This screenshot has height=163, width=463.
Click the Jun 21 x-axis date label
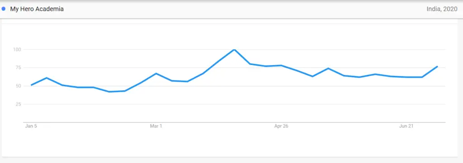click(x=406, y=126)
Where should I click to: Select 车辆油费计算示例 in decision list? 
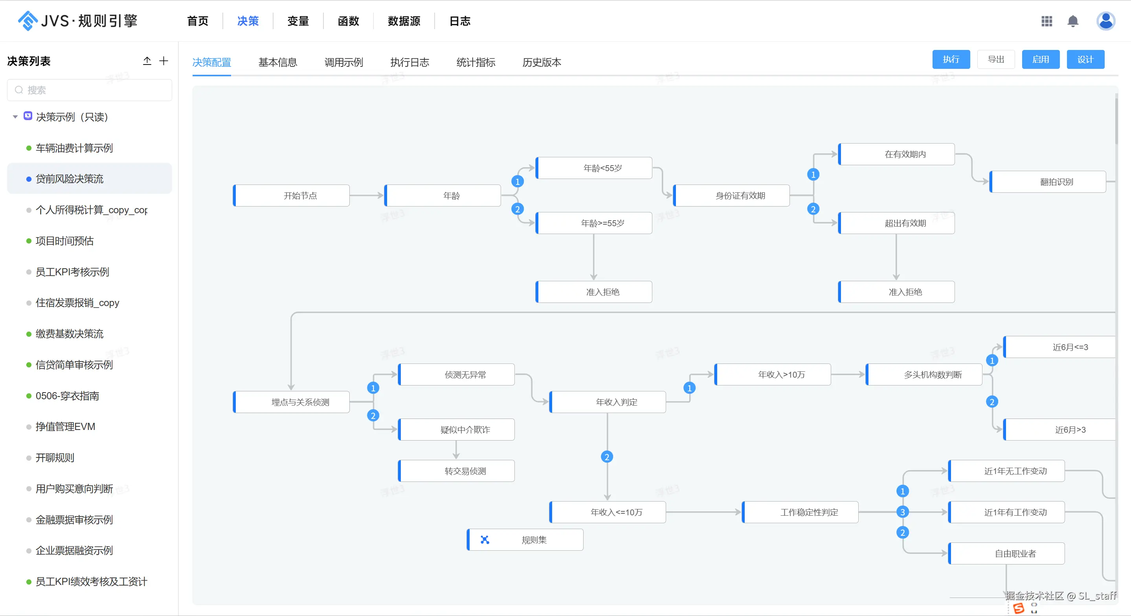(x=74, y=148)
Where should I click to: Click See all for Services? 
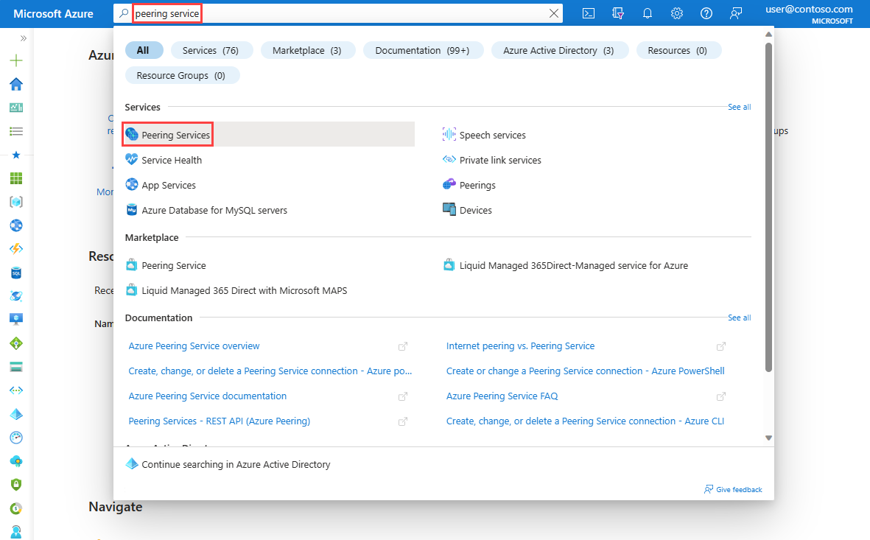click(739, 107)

------

◆ **Problem to work on**:
Format the lines starting at the one containing "Where should I click to: Select" and ending at the last line of the rows as a numbered list, skipping any blank lines. Omit the pictures.

◆ **Complete response**:
1. Where should I click to: Select 车辆油费计算示例 in decision list? 
2. (x=74, y=148)
3. Where should I click to: Click See all for Services? 
4. click(739, 107)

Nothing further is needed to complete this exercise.